**EXERCISE DETAILS:**
From the line containing "Task: Click the Slot 1 material slot selector" through the last line of the entries below, transcribe each line exactly, excluding any picture.

**MATERIAL FOR THE TASK:**
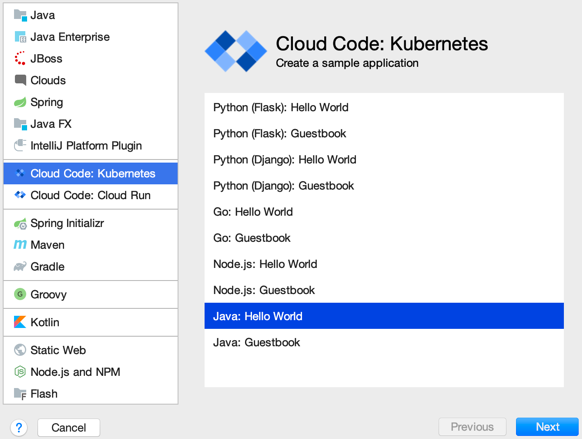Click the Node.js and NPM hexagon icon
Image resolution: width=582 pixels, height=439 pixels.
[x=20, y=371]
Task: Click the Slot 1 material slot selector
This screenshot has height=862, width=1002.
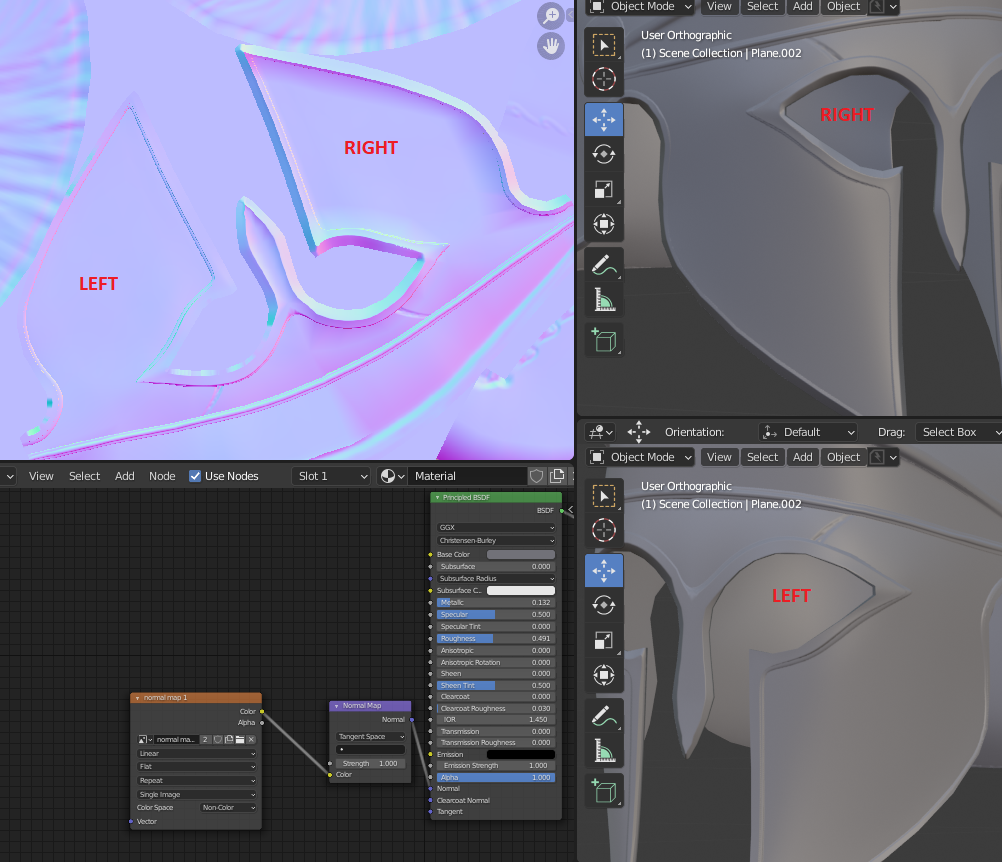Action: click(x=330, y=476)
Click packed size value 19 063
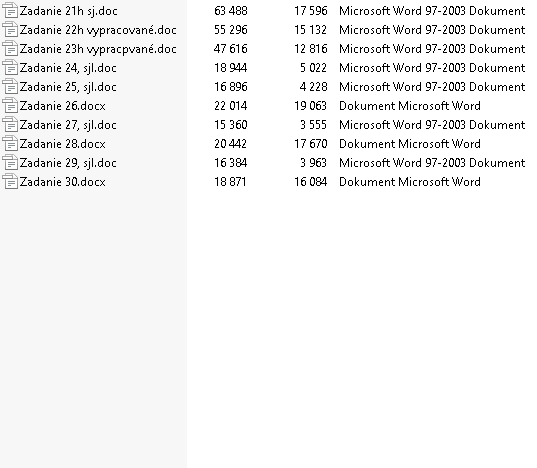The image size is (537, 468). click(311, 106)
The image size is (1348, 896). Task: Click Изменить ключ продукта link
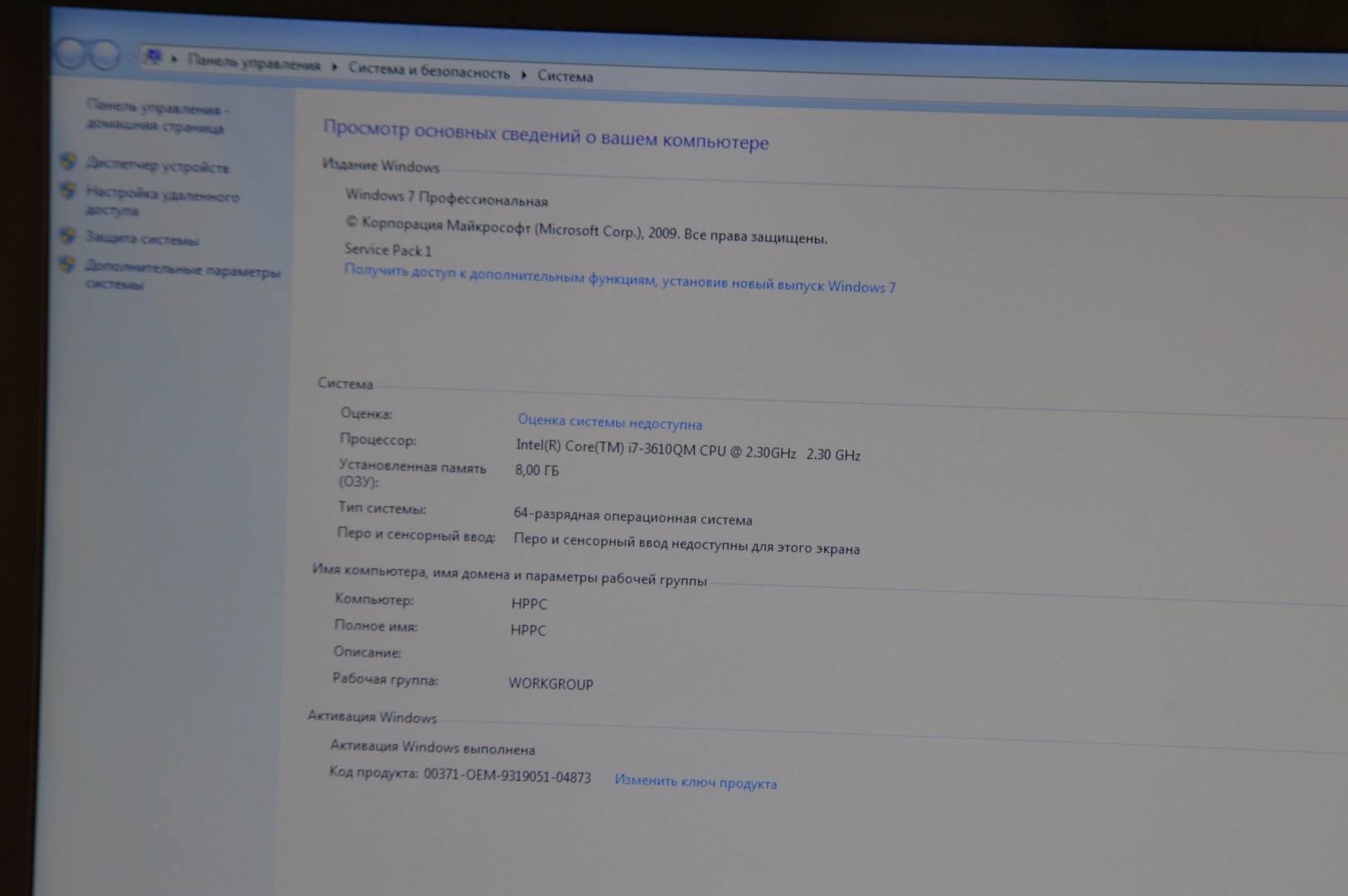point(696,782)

**OUTPUT FOR THIS TASK:**
Task: Click the Slot 1 material slot selector
This screenshot has height=862, width=1002.
Action: click(x=330, y=476)
Click packed size value 19 063
The image size is (537, 468). click(311, 106)
The image size is (1348, 896). Task: Click Изменить ключ продукта link
point(696,782)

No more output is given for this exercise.